Cuando el ácido nítrico concentrado actúa, por ejemplo, sobre la tirosina, se forma un producto de color amarillo.

Sigue la reacción. Esta es una reacción a la cisteína y la cistina. Durante la hidrólisis alcalina, el "azufre débilmente unido" en la cisteína y la cistina se separa con bastante facilidad, lo que da como resultado la formación de sulfuro de hidrógeno que, al reaccionar con el álcali, produce sulfuros de sodio o potasio. Cuando se añade acetato de plomo (II), se forma un precipitado gris oscuro de sulfuro de plomo (II).

Descripción de la experiencia. Se vierte 1 ml de solución de cistina en un tubo de ensayo y se añaden 0,5 ml de solución de hidróxido de sodio al 20%. La mezcla se calienta hasta ebullición y luego se añaden 0,5 ml de solución de acetato de plomo (II). Se observa un precipitado gris negruzco de sulfuro de plomo (II):

Reacción de Zimmerman. Esta es una reacción al aminoácido glicina.

Descripción de la experiencia. A 2 ml de una solución de glicina al 0,1%, ajustada añadiendo una solución alcalina al 10% a pH = 8, añadir 0,5 ml de una solución acuosa de dialdehído o-ftálico. La mezcla de reacción comienza lentamente a tornarse de color verde brillante. Al cabo de unos minutos aparece un precipitado verde.

Reacción al triptófano. El triptófano reacciona en ambiente ácido Con aldehídos forma productos de condensación coloreados. Por ejemplo, con ácido glioxílico (que es una mezcla de concentrado ácido acético) la reacción procede según la ecuación:

La reacción del triptófano con formaldehído se produce según un esquema similar.

La reacción de Sakaguchi. Esta reacción al aminoácido arginina se basa en la interacción de la arginina con α-naftol en presencia de un agente oxidante.
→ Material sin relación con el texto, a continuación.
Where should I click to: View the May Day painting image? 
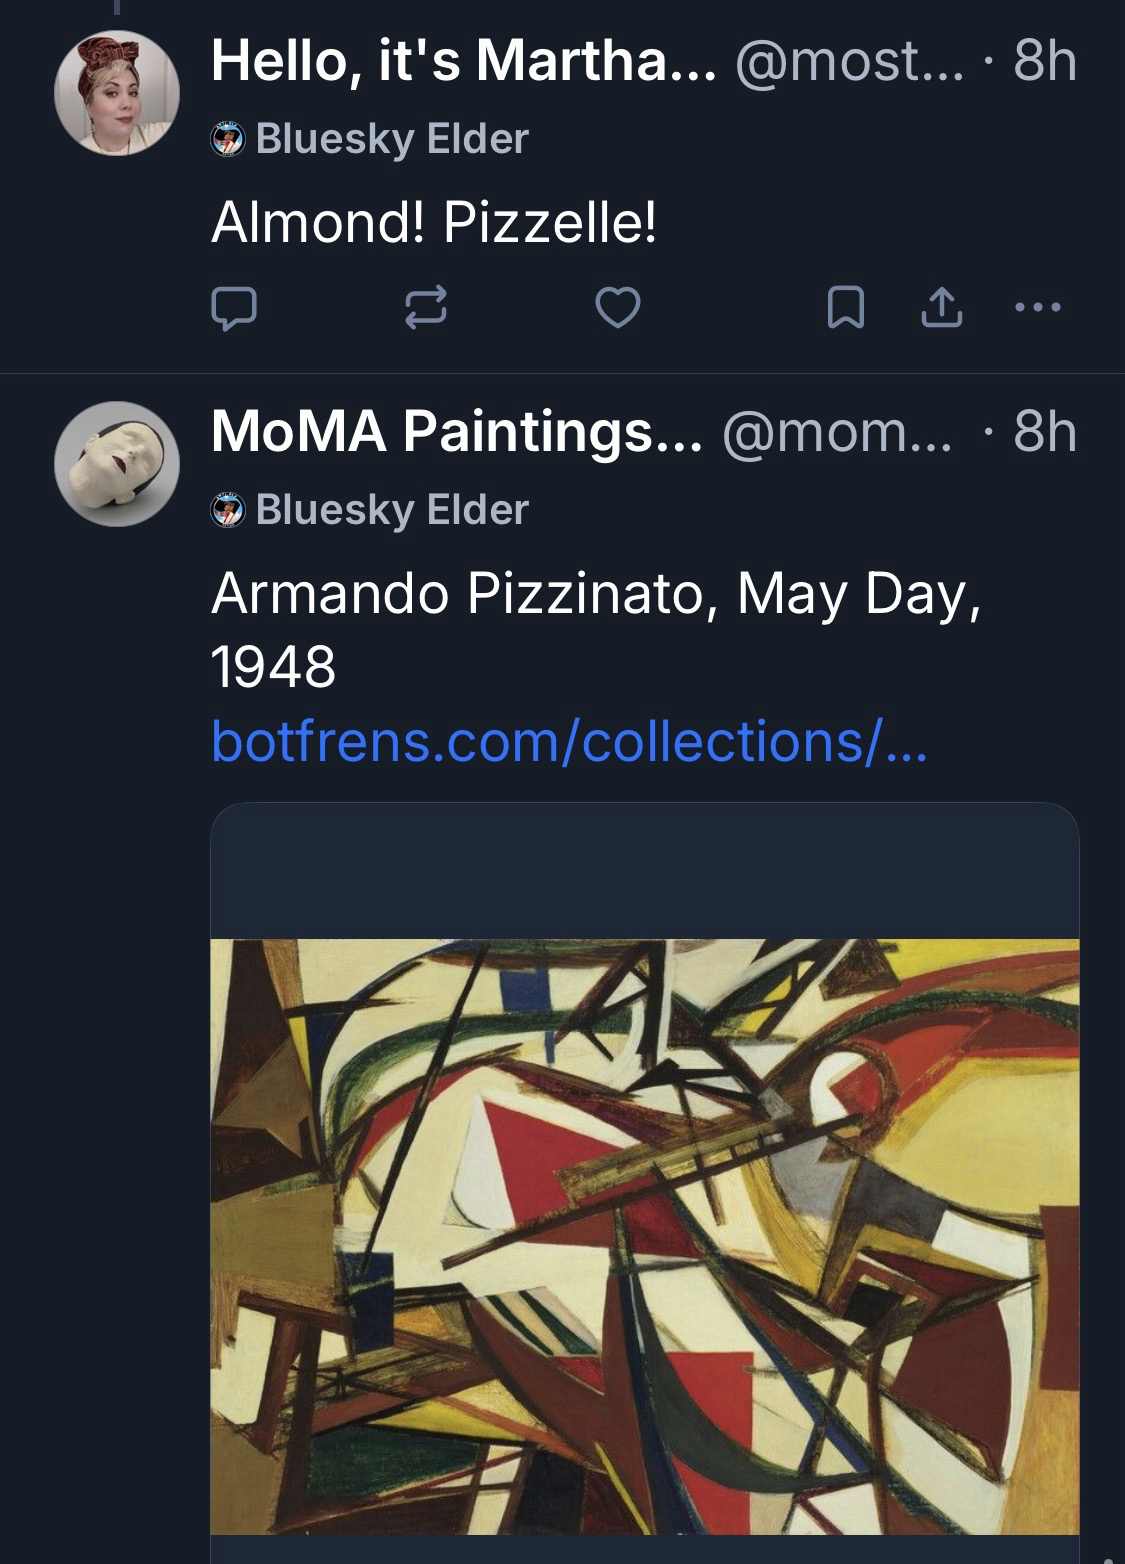point(644,1235)
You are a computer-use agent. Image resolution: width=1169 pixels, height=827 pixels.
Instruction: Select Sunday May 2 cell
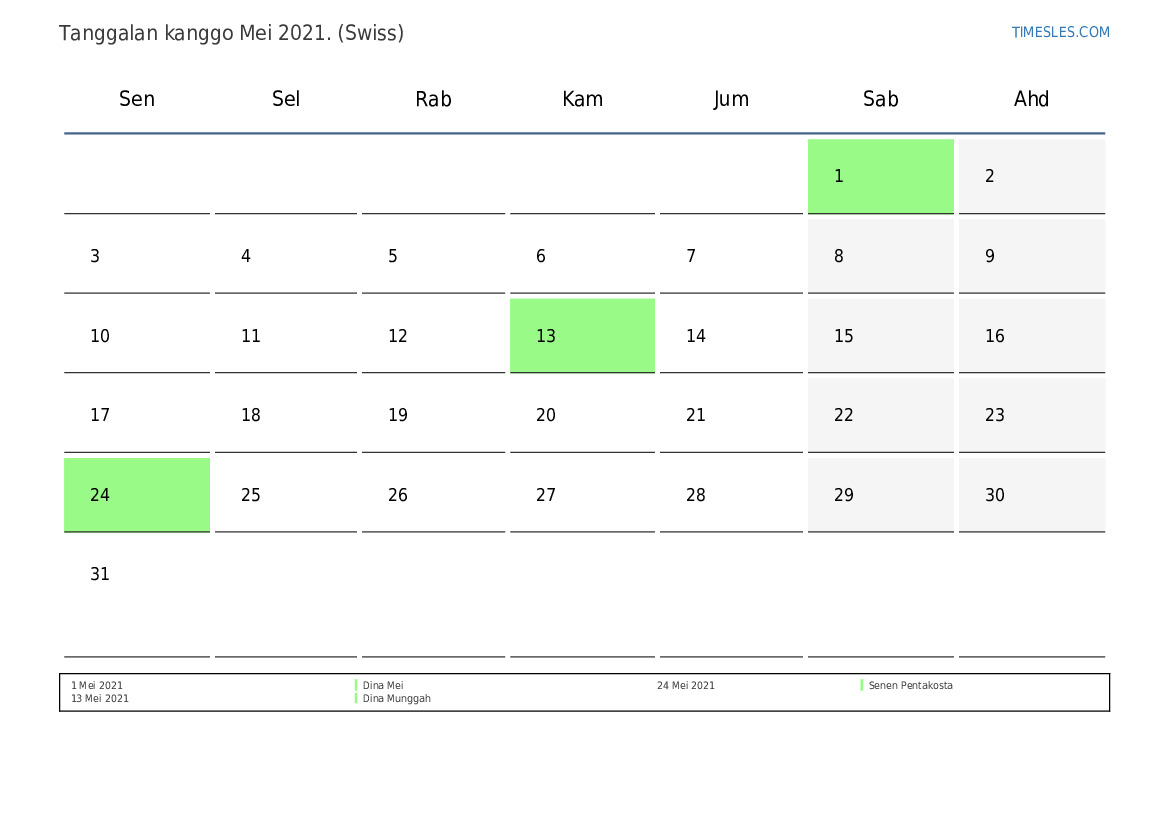[1031, 176]

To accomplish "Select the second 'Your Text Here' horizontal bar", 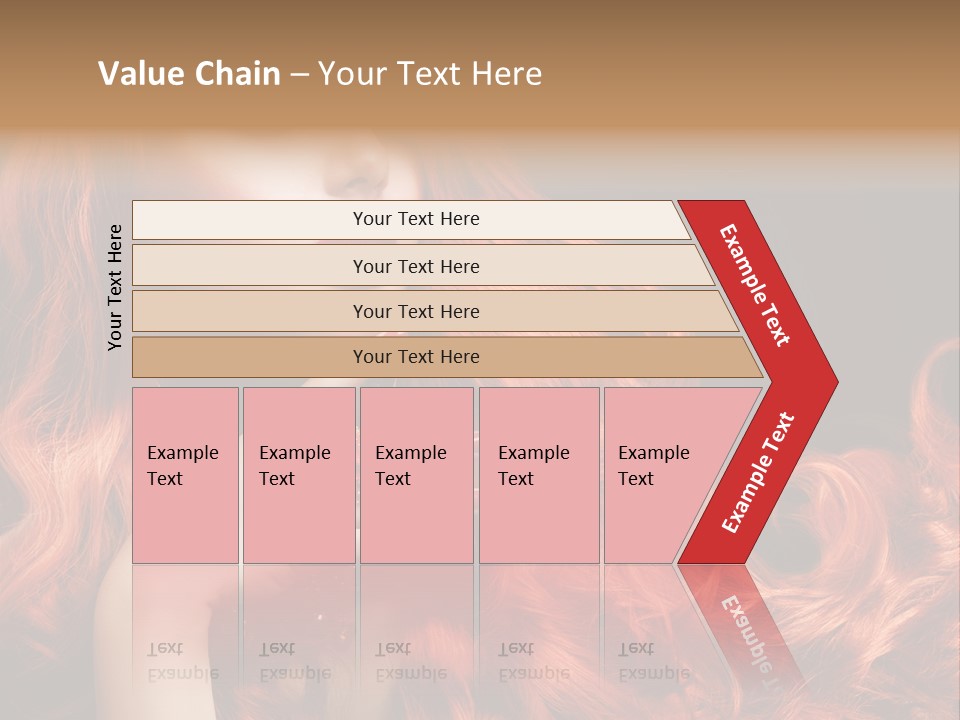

Su mecanismo aún no ha sido completamente dilucidado. Al parecer, la reacción se lleva a cabo según la siguiente ecuación:

Dado que los derivados de las quinonaiminas (en este caso, la naftoquinona), en los que el hidrógeno del grupo imino –NH– se sustituye por un radical alquilo o arilo, siempre tienen un color amarillo-rojo, entonces, aparentemente, el color rojo anaranjado de la solución durante la reacción de Sakaguchi se explica por la aparición del derivado de naftoquinona imina. Sin embargo, no se puede excluir la posibilidad de que se forme un compuesto aún más complejo debido a una mayor oxidación de los grupos NH restantes del residuo de arginina y del anillo de benceno del α-naftol:

Descripción de la experiencia. Se vierten 2 ml de una solución de arginina al 0,01% en un tubo de ensayo, luego se añaden 2 ml de una solución de hidróxido de sodio al 10% y unas gotas de una solución alcohólica de α-naftol al 0,2%. Se mezcla bien el contenido del tubo de ensayo, se añaden 0,5 ml de solución de hipobromito y se vuelve a mezclar. Agregue inmediatamente 1 ml de solución de urea al 40% para estabilizar el color rojo anaranjado que se desarrolla rápidamente.
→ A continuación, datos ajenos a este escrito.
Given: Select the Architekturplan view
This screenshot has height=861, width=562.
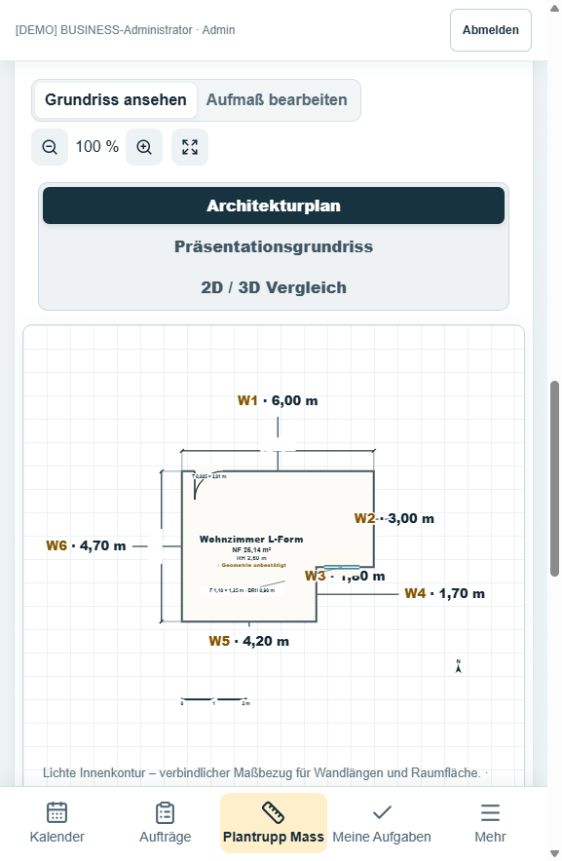Looking at the screenshot, I should click(x=274, y=205).
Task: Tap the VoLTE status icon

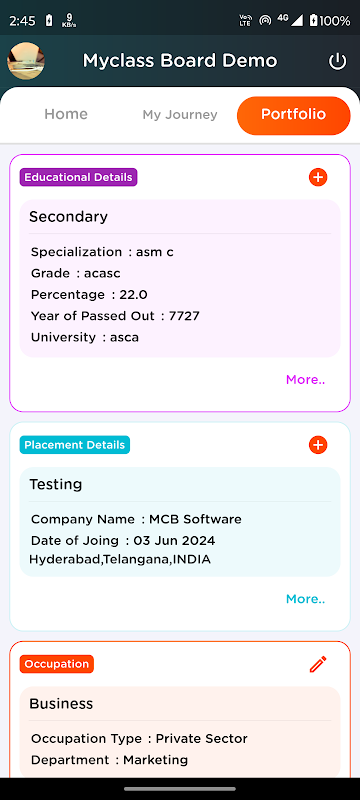Action: (x=245, y=20)
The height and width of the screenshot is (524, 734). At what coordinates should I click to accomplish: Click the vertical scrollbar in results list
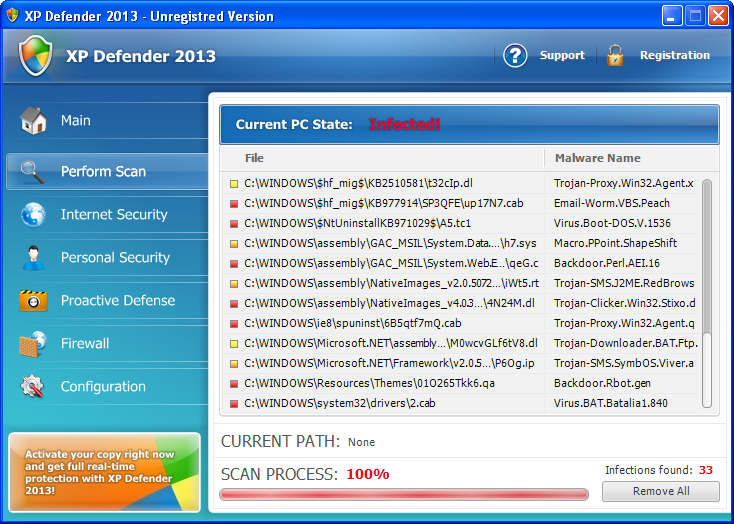coord(707,290)
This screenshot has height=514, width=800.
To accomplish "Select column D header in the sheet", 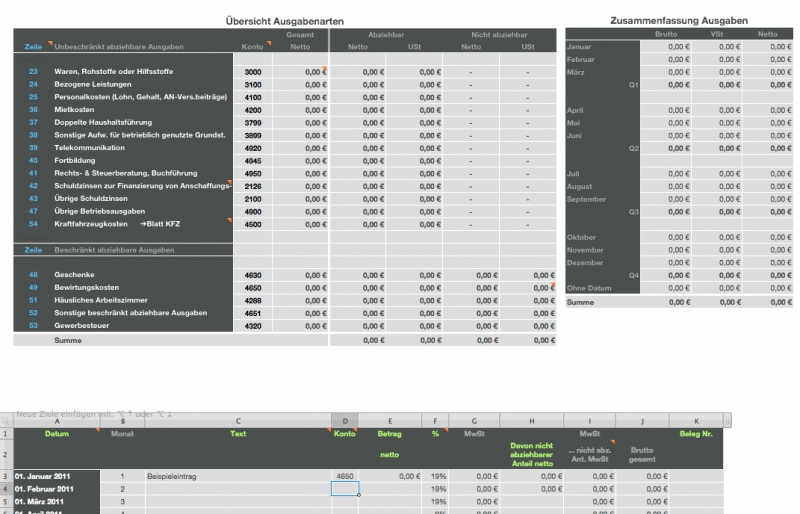I will [344, 422].
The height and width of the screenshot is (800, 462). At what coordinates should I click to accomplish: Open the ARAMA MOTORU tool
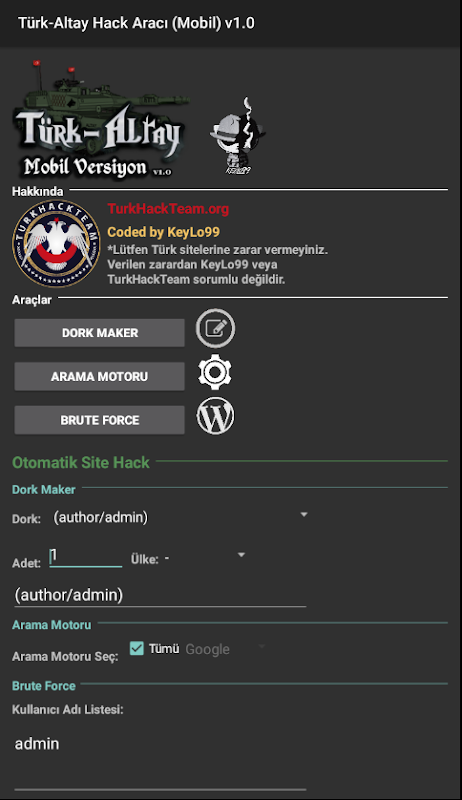pyautogui.click(x=99, y=377)
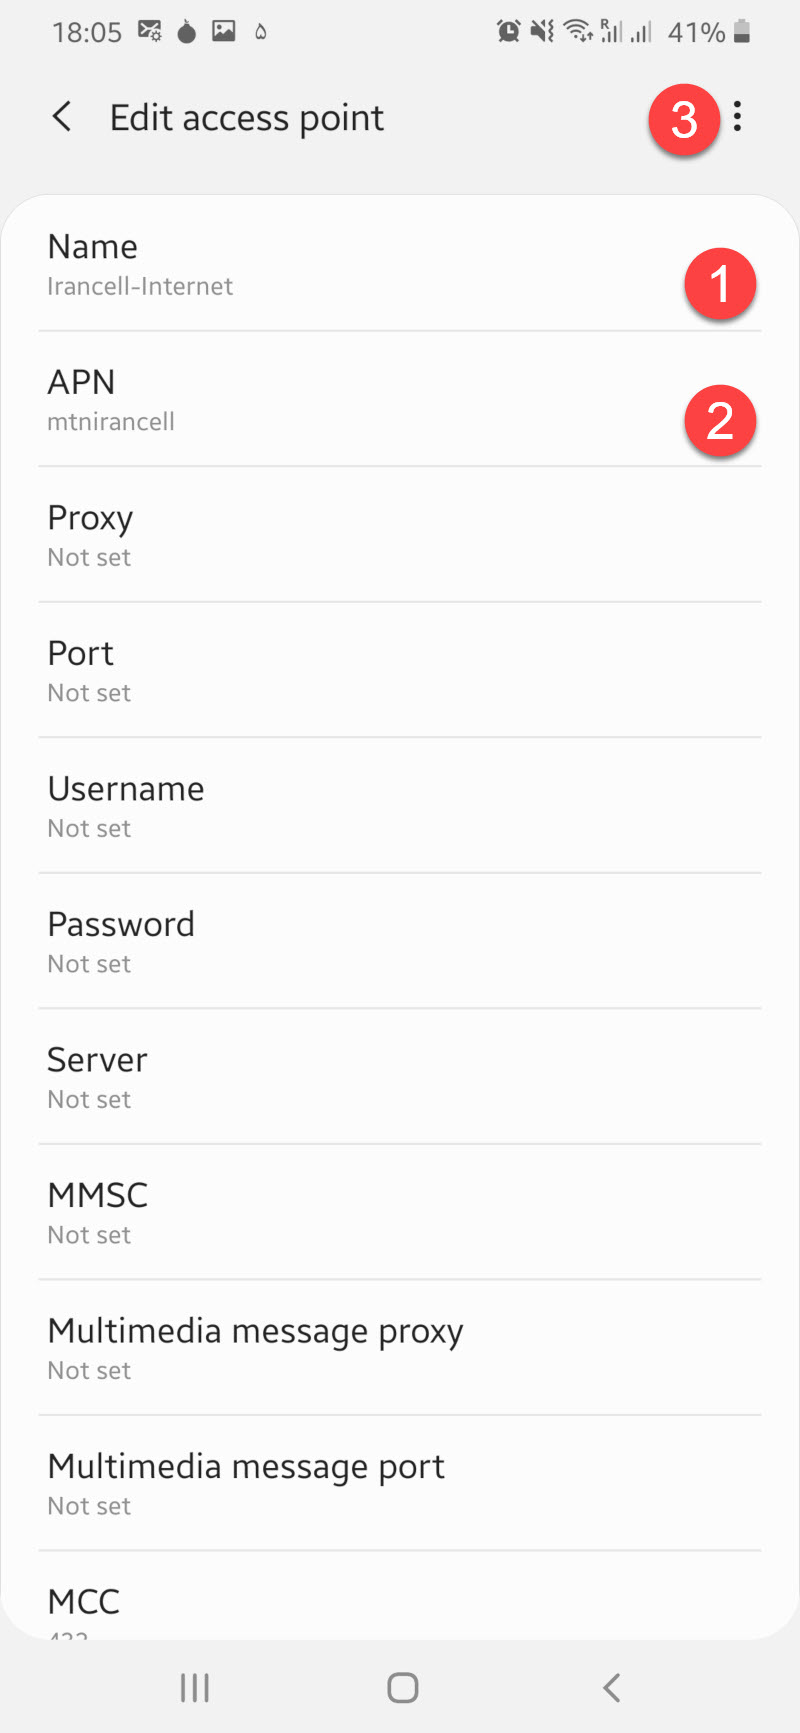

reacción de biuret– utilizado como reacción de color a las proteínas. En ambiente alcalino en presencia de sales de cobre (II), dan un color violeta. El color se debe a la formación de un compuesto complejo de cobre (II) debido al grupo peptídico. -CO-NH-, que es característico de las proteínas. Esta reacción debe su nombre a un derivado de la urea, el biuret, que se forma cuando la urea se calienta con la eliminación del amoníaco:

Además de las proteínas y el biuret, la misma coloración la dan otros compuestos que contienen este grupo: amidas, imidas de ácidos carboxílicos, así como compuestos que contienen los grupos -CS-NH- o =CH-NH- en la molécula. También reaccionan proteínas, algunos aminoácidos, péptidos, biuret y peptonas medias.

El color del complejo obtenido mediante la reacción de biuret con varios péptidos es algo diferente y depende de la longitud de la cadena peptídica. Los péptidos con una longitud de cadena de cuatro residuos de aminoácidos y más forman un complejo rojo, tripéptidos, violeta y dipéptidos, azules.

forma cetona del polipéptido

forma enol del polipéptido

Cuando un polipéptido interactúa con Cu (OH) 2, se forma un complejo, cuya estructura se puede mostrar de la siguiente manera.